Mezuna kalan öğrencilerin motivasyonlarının düşük olabileceğini belirten Kösegil, “Çevreden de öğrenci ciddi baskı alıyor. Burada şunu düşünmesi lazım, mezuna kalan öğrencinin en büyük problemi bir sene kaybetmek gibi geliyor. İnsanın hayatı içerisinde bir sene gerçekten hiçbir önemi yok. Bir sene olumsuz motivasyonun yerine, bir deneyimdi bu deneyimi atlattım, bu deneyimde neleri doğru neleri yanlış yaptığımı bilincindeyim o halde, doğruları yaparak bir sene daha üniversite sınavına daha doğru bir hazırlıkla başarılı bir şekilde çıkarım anlayışıyla sürece başlaması lazım. Bu anlamda çevresine karşı da daha kendine güvenen, kendine başaracağına inanan bir profil sergilerse etrafındaki baskıyı da azaltacaktır. Bir kere daha başarısız olur muyum diye düşünmek yerine doğrularım ve yanlışlarım vardı. Yanlışlarımı düzelterek bir 12 ay daha geçirebilirim anlayışıyla ilerlerse mezun öğrencilerin başarı oranı da yüksektir” ifadelerini kullandı.
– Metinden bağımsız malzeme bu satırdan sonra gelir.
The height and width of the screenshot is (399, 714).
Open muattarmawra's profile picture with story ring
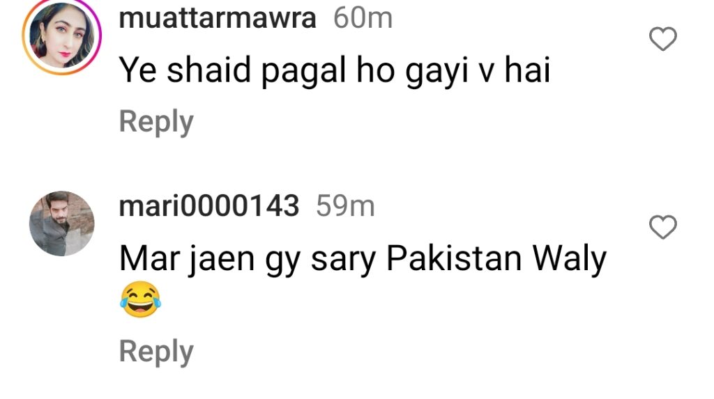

Kösegil, “Okula devam eden öğrencilerle mezun olup hazırlanan öğrencilere baktığımızda doğru bir hazırlanma ile mezunların da okula devam ederken ilk girişi olan öğrenciler kadar başarılı olduğunu görebiliyoruz. O yüzden bu dönemde olan düşünme biçimi yani başarısızlığı değil de deneyim olarak görmek kişiyi toparlayacaktır. Bu süreç aileler için de kolay bir süreç değil, üniversiteye hazırlık süreci ama burada bir senenin kaybı gibi bir şey düşünmek yerine çocuklarına güvensinler, motive edip başarıyı elde edebilecek bir ortama hazırlasınlar” dedi.